Stored dataset items:
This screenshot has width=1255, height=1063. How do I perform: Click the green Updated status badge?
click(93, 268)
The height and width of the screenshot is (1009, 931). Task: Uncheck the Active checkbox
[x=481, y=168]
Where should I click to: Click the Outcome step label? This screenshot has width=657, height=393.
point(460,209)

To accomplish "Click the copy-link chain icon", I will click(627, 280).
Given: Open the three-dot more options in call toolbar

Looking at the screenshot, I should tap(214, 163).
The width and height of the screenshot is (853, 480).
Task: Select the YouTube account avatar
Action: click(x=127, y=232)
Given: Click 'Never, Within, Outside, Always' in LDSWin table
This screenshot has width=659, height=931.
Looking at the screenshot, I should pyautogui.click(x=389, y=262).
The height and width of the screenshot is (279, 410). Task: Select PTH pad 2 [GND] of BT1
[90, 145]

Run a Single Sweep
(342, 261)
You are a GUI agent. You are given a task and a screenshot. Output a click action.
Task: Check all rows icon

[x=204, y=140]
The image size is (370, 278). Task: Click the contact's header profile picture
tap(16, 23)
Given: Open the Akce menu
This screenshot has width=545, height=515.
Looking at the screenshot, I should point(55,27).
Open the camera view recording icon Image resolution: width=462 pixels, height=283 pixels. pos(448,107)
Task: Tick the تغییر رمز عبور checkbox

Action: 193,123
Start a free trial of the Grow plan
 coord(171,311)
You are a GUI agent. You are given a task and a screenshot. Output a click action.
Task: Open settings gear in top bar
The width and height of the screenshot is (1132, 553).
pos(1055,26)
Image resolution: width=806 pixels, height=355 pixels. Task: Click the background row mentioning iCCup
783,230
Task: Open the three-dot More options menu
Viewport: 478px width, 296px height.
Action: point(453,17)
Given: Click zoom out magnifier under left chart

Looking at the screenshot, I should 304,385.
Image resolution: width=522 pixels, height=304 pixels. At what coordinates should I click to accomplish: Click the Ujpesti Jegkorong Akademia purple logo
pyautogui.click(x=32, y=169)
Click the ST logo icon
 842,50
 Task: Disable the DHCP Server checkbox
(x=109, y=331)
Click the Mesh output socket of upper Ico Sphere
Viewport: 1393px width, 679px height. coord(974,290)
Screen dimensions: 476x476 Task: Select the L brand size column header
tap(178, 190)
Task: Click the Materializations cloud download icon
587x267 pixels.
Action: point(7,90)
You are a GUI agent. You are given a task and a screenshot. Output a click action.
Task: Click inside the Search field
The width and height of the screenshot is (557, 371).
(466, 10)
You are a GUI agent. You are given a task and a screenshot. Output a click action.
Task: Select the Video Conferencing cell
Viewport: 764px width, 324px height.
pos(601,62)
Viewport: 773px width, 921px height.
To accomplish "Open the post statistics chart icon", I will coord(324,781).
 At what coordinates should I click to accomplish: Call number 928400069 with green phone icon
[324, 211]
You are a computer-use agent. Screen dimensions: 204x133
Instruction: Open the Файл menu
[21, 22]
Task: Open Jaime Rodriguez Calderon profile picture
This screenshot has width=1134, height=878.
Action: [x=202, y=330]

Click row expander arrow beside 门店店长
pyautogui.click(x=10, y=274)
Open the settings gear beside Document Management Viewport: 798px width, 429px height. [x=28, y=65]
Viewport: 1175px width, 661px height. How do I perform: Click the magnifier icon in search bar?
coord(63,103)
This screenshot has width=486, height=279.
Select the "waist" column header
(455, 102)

- Action item
Your answer should hold exactly the lines from the one containing "Viewport: 764px width, 324px height." to the last line of the data, both included, and no others.

- Output for this exercise
Viewport: 764px width, 324px height.
pos(601,62)
Viewport: 773px width, 921px height.
To accomplish "Open the post statistics chart icon", I will coord(324,781).
 At what coordinates should I click to accomplish: Call number 928400069 with green phone icon
[324, 211]
You are a computer-use agent. Screen dimensions: 204x133
Instruction: Open the Файл menu
[21, 22]
Task: Open Jaime Rodriguez Calderon profile picture
This screenshot has width=1134, height=878.
Action: [x=202, y=330]

Click row expander arrow beside 门店店长
pyautogui.click(x=10, y=274)
Open the settings gear beside Document Management Viewport: 798px width, 429px height. [x=28, y=65]
Viewport: 1175px width, 661px height. How do I perform: Click the magnifier icon in search bar?
coord(63,103)
This screenshot has width=486, height=279.
Select the "waist" column header
(455, 102)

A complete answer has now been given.